Better even than smuggling, life must be on that four-masted barque drawing deep with wool and hides; setting sail by sail as she stood farther out on the blue silk of the bay; now catching the soft and magic airs compact of bush scent, brine, and wattle-bloom sweetness, and coming past like a sheering gull dazzling with silver wings. A deserted whaler rocked to her ripple, showing scarred rusty sides. What ports she had hailed, the squat old whaler; far and far from this glowing gipsy of a town lying along the feet of shaggy satyr hills that shouldered together, high and higher, until they were all one dark monster of a mountain veiled with a bloom like that of grapes. Jenny dreamed of the barque, the whaler, bringing their offerings to this riotous secret gipsy of which the big world knew so little. There they lay: necklaces and brooches of buildings with shining windows, stray page 212coloured garden-beads, flung along the lower slopes where gum-tips were pink like roses; flung along the golden beaches. Across the harbour at Bellerive were the gipsy's neglected sisters, pale floating-haired she-oaks to whom men gave no gifts. Almost harder than having nothing it must be to see others have so much. Jenny, thinking of Mr. Paige, tried not to feel that this rule might work both ways.

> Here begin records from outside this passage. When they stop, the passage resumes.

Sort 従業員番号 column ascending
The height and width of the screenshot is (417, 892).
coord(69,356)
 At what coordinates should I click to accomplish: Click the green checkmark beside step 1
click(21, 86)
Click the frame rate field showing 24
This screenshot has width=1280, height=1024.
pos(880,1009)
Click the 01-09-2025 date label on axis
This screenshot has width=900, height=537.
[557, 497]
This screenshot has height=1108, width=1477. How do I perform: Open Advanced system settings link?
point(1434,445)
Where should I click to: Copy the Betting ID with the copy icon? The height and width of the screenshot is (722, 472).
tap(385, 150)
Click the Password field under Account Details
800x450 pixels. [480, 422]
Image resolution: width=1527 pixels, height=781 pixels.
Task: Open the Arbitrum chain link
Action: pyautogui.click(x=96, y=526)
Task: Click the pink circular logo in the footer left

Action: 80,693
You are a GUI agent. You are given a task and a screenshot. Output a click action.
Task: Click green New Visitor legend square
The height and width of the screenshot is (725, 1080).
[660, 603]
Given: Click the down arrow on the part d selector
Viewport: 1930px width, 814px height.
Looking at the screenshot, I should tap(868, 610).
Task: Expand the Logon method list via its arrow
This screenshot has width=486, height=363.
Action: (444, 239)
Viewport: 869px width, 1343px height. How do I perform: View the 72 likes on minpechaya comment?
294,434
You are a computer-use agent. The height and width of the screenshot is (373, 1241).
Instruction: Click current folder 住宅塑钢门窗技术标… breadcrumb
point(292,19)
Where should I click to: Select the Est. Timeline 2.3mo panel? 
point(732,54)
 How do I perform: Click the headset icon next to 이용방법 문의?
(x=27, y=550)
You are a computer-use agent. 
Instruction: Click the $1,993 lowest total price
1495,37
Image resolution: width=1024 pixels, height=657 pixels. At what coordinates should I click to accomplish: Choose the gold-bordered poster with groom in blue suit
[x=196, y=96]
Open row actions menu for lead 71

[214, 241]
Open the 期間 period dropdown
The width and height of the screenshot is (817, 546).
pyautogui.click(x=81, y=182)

The barque, leaning to the wind like a young girl running, fled away past Bruni Island, past the long green bluffs and ebony hollows toward the outward road where men went adventuring. Her sails gleamed, tossing a gay farewell. She was gone.

Here was the Huon River, where incoming ships shot their ballast: red rubble and stones from England, China, France. Strange unwilling colonists, the rubble and stones; lying forever in alien waters to be stared at by alien trees, swamp gums, black-woods, peppermints old and grim as Viking warriors, guarding the way to the Big Timber where a few mills were at work, nibbling into the vastness like little mice. Beyond them a dark mysterious silence led into uncharted ranges. Only the bushrangers knew them, or the convicts escaped from Macquarie. And usually the bush kept their secret … and them.

Bruni turned wine-colour with sunset; trees on distant hills flared gold, sank into shadow; beaches of tawny orange paled into drab and vanished. Night came with a keen wind fretting the water and Jenny went below, hoping to dream of Columbus instead of Mr. Paige.